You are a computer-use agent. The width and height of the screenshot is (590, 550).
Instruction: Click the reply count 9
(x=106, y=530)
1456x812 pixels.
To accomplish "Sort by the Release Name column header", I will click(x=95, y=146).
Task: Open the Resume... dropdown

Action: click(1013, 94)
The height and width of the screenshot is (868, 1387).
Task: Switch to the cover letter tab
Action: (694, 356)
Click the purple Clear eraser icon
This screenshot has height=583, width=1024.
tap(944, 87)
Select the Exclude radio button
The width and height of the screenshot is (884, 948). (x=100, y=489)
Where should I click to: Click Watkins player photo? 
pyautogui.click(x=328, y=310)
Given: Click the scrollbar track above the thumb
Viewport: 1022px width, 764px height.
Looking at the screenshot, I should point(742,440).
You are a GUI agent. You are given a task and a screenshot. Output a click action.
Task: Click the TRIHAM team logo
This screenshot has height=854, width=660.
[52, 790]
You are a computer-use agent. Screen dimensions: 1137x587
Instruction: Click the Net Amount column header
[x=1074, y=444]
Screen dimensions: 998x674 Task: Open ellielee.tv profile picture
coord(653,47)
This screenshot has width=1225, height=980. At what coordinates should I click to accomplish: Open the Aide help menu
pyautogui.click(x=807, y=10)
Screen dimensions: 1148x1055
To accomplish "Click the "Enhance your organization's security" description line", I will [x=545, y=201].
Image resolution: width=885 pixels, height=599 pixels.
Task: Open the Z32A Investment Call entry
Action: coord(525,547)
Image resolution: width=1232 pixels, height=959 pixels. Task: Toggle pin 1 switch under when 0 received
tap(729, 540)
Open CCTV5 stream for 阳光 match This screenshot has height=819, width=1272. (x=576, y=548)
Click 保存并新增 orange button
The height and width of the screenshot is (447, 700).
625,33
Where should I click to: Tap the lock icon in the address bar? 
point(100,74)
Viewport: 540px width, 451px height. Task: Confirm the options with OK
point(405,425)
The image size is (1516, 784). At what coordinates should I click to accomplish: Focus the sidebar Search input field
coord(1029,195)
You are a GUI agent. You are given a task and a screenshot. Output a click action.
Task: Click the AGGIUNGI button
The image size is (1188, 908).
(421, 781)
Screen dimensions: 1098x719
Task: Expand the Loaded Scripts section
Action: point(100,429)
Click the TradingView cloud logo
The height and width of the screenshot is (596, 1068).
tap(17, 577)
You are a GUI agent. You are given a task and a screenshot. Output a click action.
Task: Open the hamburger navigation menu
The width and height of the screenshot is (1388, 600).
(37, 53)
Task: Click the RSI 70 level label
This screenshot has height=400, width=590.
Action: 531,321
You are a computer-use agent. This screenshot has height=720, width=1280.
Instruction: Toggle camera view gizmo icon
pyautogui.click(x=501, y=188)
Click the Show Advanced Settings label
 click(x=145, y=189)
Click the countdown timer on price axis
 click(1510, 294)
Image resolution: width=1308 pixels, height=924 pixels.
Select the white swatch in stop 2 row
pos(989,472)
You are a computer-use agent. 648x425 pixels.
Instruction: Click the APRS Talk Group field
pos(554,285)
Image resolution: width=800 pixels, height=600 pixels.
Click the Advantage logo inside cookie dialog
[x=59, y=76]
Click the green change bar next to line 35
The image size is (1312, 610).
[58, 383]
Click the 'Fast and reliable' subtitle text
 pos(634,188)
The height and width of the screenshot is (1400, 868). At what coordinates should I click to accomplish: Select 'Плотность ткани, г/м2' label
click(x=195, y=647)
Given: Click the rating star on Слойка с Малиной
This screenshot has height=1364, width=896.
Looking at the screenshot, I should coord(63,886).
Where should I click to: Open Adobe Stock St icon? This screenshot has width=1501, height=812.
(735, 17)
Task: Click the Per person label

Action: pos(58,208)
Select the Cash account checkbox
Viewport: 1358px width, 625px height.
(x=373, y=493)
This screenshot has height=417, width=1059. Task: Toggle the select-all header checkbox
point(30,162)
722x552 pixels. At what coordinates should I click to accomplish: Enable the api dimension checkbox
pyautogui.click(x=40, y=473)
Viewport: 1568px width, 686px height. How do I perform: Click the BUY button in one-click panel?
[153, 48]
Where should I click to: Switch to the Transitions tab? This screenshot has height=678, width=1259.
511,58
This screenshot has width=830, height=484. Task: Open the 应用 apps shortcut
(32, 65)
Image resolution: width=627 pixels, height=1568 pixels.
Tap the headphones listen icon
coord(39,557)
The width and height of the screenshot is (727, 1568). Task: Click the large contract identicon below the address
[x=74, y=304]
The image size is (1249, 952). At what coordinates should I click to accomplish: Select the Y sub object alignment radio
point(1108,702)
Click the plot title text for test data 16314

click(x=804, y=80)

=======

#### [Objective]
Copy the listing from its first line through the line containing "point(100,74)", swapping "Screen dimensions:" for "Display size:" and leaving everything else unchanged.

#### [Response for this exercise]
You are a computer-use agent. The width and height of the screenshot is (590, 550).
Instruction: Click the reply count 9
(x=106, y=530)
1456x812 pixels.
To accomplish "Sort by the Release Name column header", I will click(x=95, y=146).
Task: Open the Resume... dropdown

Action: click(1013, 94)
The height and width of the screenshot is (868, 1387).
Task: Switch to the cover letter tab
Action: (694, 356)
Click the purple Clear eraser icon
This screenshot has height=583, width=1024.
tap(944, 87)
Select the Exclude radio button
The width and height of the screenshot is (884, 948). (x=100, y=489)
Where should I click to: Click Watkins player photo? 
pyautogui.click(x=328, y=310)
Given: Click the scrollbar track above the thumb
Viewport: 1022px width, 764px height.
Looking at the screenshot, I should point(742,440).
You are a GUI agent. You are given a task and a screenshot. Output a click action.
Task: Click the TRIHAM team logo
This screenshot has height=854, width=660.
[52, 790]
You are a computer-use agent. Display size: 1137x587
Instruction: Click the Net Amount column header
[x=1074, y=444]
Display size: 998x674 Task: Open ellielee.tv profile picture
coord(653,47)
This screenshot has width=1225, height=980. At what coordinates should I click to accomplish: Open the Aide help menu
pyautogui.click(x=807, y=10)
Display size: 1148x1055
To accomplish "Click the "Enhance your organization's security" description line", I will [x=545, y=201].
Image resolution: width=885 pixels, height=599 pixels.
Task: Open the Z32A Investment Call entry
Action: coord(525,547)
Image resolution: width=1232 pixels, height=959 pixels. Task: Toggle pin 1 switch under when 0 received
tap(729, 540)
Open CCTV5 stream for 阳光 match This screenshot has height=819, width=1272. (x=576, y=548)
Click 保存并新增 orange button
The height and width of the screenshot is (447, 700).
625,33
Where should I click to: Tap the lock icon in the address bar? 
point(100,74)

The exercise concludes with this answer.